> _PROBLEM 1_: How old does the email say the lowmem livelock bug is?
> _PROBLEM 2_: Please write out everything in the email from "using timeout." down to "-3358,7 +3358,7 @@ gfp_to_alloc_flags(gfp_t gfp_mask)", changing "timeout" to "polling".

From: Tetsuo Handa <penguin-kernel@I-love.SAKURA.ne.jp>
To: mhocko@suse.cz
Cc: akpm@linux-foundation.org, linux-mm@kvack.org, oleg@redhat.com,
rientjes@google.com, vdavydov@parallels.com, mst@redhat.com
Subject: Re: [PATCH v3 0/8] Change OOM killer to use list of mm_struct.
Date: Sat, 23 Jul 2016 11:59:25 +0900 [thread overview]
Message-ID: <201607231159.IFD26547.HVMOQtSJFOFFOL@I-love.SAKURA.ne.jp> (raw)
In-Reply-To: <20160722120519.GJ794@dhcp22.suse.cz>
Michal Hocko wrote:
> > > Now what about future plans? I would like to get rid of TIF_MEMDIE
> > > altogether and give access to memory reserves to oom victim when they
> > > allocate the memory. Something like:
> >
> > Before doing so, can we handle a silent hang up caused by lowmem livelock
> > at http://lkml.kernel.org/r/20160211225929.GU14668@dastard ? It is a nearly
> > 7 years old bug (since commit 35cd78156c499ef8 "vmscan: throttle direct
> > reclaim when too many pages are isolated already") which got no progress
> > so far.
>
> I do not see any dependecy/relation on/to the OOM work. I am even not
> sure why you are bringing that up here.
This is a ABBA deadlock bug which disables the OOM killer caused by kswapd
waiting for GFP_NOIO allocations whereas GFP_NOIO allocations waiting for
kswapd. A flag like GFP_TRANSIENT suggested at
http://lkml.kernel.org/r/878twt5i1j.fsf@notabene.neil.brown.name which
prevents the allocating task from being throttled is expected if we want to
avoid escaping from too_many_isolated() loop in shrink_inactive_list()
using timeout.
> [...]
> > > diff --git a/mm/page_alloc.c b/mm/page_alloc.c
> > > index 788e4f22e0bb..34446f49c2e1 100644
> > > --- a/mm/page_alloc.c
> > > +++ b/mm/page_alloc.c
> > > @@ -3358,7 +3358,7 @@ gfp_to_alloc_flags(gfp_t gfp_mask)
> > > alloc_flags |= ALLOC_NO_WATERMARKS;
> > > else if (!in_interrupt() &&
> > > ((current->flags & PF_MEMALLOC) ||
> > > - unlikely(test_thread_flag(TIF_MEMDIE))))
> > > + tsk_is_oom_victim(current))
> > > alloc_flags |= ALLOC_NO_WATERMARKS;
> > > }
> > > #ifdef CONFIG_CMA
> > >
> > > where tsk_is_oom_victim wouldn't require the given task to go via
> > > out_of_memory. This would solve some of the problems we have right now
> > > when a thread doesn't get access to memory reserves because it never
> > > reaches out_of_memory (e.g. recently mentioned mempool_alloc doing
> > > __GFP_NORETRY). It would also make the code easier to follow. If we want
> > > to implement that we need an easy to implement tsk_is_oom_victim
> > > obviously. With the signal_struct::oom_mm this is really trivial thing.

> _DATASET EXCERPT_:
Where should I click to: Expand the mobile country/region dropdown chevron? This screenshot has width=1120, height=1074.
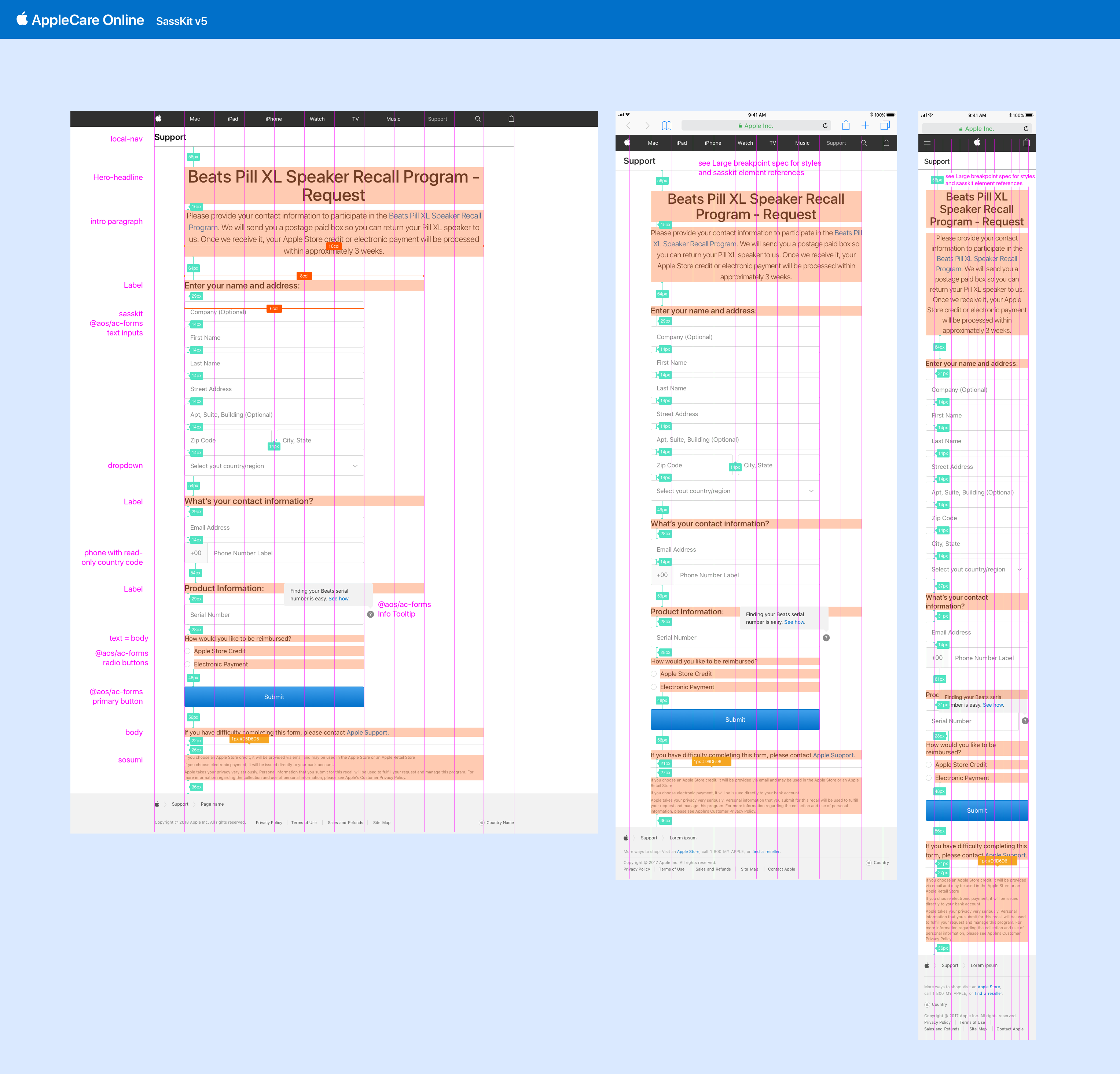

> _WRITTEN REPLY 1_: Nearly 7 years old.

> _WRITTEN REPLY 2_:
using polling.
> [...]
> > > diff --git a/mm/page_alloc.c b/mm/page_alloc.c
> > > index 788e4f22e0bb..34446f49c2e1 100644
> > > --- a/mm/page_alloc.c
> > > +++ b/mm/page_alloc.c
> > > @@ -3358,7 +3358,7 @@ gfp_to_alloc_flags(gfp_t gfp_mask)